* WHAT TO WORK ON *
Reproduce the following records verbatim, line for line, without altering any character.

* * * *

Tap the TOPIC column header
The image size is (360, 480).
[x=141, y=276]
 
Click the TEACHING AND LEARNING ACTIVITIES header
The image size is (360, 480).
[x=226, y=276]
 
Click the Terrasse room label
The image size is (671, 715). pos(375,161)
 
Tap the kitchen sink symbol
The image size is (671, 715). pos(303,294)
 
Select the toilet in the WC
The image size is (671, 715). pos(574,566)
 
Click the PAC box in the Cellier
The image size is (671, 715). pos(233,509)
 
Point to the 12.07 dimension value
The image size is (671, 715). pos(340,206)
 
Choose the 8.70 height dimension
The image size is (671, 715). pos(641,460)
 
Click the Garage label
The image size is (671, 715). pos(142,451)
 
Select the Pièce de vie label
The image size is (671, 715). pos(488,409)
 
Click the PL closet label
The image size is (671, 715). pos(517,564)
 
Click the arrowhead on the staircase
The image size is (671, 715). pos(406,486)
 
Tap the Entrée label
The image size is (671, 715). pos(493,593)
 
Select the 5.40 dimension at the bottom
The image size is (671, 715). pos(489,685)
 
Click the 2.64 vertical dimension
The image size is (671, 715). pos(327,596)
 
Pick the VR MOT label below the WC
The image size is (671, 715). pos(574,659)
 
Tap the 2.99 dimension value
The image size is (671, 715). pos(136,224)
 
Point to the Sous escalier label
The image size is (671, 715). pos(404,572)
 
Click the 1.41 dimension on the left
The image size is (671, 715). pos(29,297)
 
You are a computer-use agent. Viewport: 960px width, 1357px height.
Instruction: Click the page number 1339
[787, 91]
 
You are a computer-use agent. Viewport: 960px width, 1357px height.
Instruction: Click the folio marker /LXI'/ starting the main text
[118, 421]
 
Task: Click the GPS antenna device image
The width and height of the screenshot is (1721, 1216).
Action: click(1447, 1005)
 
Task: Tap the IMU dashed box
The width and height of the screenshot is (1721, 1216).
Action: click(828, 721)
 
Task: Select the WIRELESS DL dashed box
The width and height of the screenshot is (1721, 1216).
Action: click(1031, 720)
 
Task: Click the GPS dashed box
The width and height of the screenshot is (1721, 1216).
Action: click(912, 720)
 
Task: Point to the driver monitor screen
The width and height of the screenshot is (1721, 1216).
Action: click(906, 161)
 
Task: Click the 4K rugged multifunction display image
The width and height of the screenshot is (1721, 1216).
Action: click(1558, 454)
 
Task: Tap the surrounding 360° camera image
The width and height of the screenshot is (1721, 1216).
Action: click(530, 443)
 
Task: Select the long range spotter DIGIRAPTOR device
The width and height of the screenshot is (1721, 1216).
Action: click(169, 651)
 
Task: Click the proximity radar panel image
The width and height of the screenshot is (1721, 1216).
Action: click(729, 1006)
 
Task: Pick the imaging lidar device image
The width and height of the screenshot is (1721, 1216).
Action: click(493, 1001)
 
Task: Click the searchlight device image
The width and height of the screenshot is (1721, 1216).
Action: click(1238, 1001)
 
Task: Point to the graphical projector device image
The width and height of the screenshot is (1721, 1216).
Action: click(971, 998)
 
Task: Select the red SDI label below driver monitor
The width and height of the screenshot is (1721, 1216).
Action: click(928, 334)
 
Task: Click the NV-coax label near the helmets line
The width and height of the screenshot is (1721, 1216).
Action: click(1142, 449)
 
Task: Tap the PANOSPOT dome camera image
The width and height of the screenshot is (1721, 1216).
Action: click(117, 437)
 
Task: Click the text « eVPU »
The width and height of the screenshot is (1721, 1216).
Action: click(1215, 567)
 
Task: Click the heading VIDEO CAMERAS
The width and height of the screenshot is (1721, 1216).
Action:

* * * *

* EXERCISE RESPONSE *
Tap the TOPIC column header
The image size is (360, 480).
[x=141, y=276]
 
Click the TEACHING AND LEARNING ACTIVITIES header
The image size is (360, 480).
[x=226, y=276]
 
Click the Terrasse room label
The image size is (671, 715). pos(375,161)
 
Tap the kitchen sink symbol
The image size is (671, 715). pos(303,294)
 
Select the toilet in the WC
The image size is (671, 715). pos(574,566)
 
Click the PAC box in the Cellier
The image size is (671, 715). pos(233,509)
 
Point to the 12.07 dimension value
The image size is (671, 715). pos(340,206)
 
Choose the 8.70 height dimension
The image size is (671, 715). pos(641,460)
 
Click the Garage label
The image size is (671, 715). pos(142,451)
 
Select the Pièce de vie label
The image size is (671, 715). pos(488,409)
 
Click the PL closet label
The image size is (671, 715). pos(517,564)
 
Click the arrowhead on the staircase
The image size is (671, 715). pos(406,486)
 
Tap the Entrée label
The image size is (671, 715). pos(493,593)
 
Select the 5.40 dimension at the bottom
The image size is (671, 715). pos(489,685)
 
Click the 2.64 vertical dimension
The image size is (671, 715). pos(327,596)
 
Pick the VR MOT label below the WC
The image size is (671, 715). pos(574,659)
 
Tap the 2.99 dimension value
The image size is (671, 715). pos(136,224)
 
Point to the Sous escalier label
The image size is (671, 715). pos(404,572)
 
Click the 1.41 dimension on the left
The image size is (671, 715). pos(29,297)
 
You are a computer-use agent. Viewport: 960px width, 1357px height.
Instruction: Click the page number 1339
[787, 91]
 
You are a computer-use agent. Viewport: 960px width, 1357px height.
Instruction: Click the folio marker /LXI'/ starting the main text
[118, 421]
 
Task: Click the GPS antenna device image
The width and height of the screenshot is (1721, 1216).
Action: click(1447, 1005)
 
Task: Tap the IMU dashed box
The width and height of the screenshot is (1721, 1216).
Action: click(828, 721)
 
Task: Select the WIRELESS DL dashed box
The width and height of the screenshot is (1721, 1216).
Action: click(1031, 720)
 
Task: Click the GPS dashed box
The width and height of the screenshot is (1721, 1216).
Action: click(912, 720)
 
Task: Point to the driver monitor screen
The width and height of the screenshot is (1721, 1216).
Action: click(906, 161)
 
Task: Click the 4K rugged multifunction display image
The width and height of the screenshot is (1721, 1216).
Action: click(1558, 454)
 
Task: Tap the surrounding 360° camera image
The width and height of the screenshot is (1721, 1216).
Action: click(530, 443)
 
Task: Select the long range spotter DIGIRAPTOR device
The width and height of the screenshot is (1721, 1216).
Action: click(169, 651)
 
Task: Click the proximity radar panel image
The width and height of the screenshot is (1721, 1216).
Action: click(729, 1006)
 
Task: Pick the imaging lidar device image
The width and height of the screenshot is (1721, 1216).
Action: click(493, 1001)
 
Task: Click the searchlight device image
The width and height of the screenshot is (1721, 1216).
Action: click(1238, 1001)
 
Task: Point to the graphical projector device image
The width and height of the screenshot is (1721, 1216).
Action: click(971, 998)
 
Task: Select the red SDI label below driver monitor
The width and height of the screenshot is (1721, 1216).
Action: click(928, 334)
 
Task: Click the NV-coax label near the helmets line
The width and height of the screenshot is (1721, 1216).
Action: click(1142, 449)
 
Task: Tap the PANOSPOT dome camera image
The width and height of the screenshot is (1721, 1216).
Action: click(117, 437)
 
Task: Click the text « eVPU »
The width and height of the screenshot is (1721, 1216).
Action: click(1215, 567)
 
Task: Click the heading VIDEO CAMERAS
The width and height of the screenshot is (1721, 1216).
Action:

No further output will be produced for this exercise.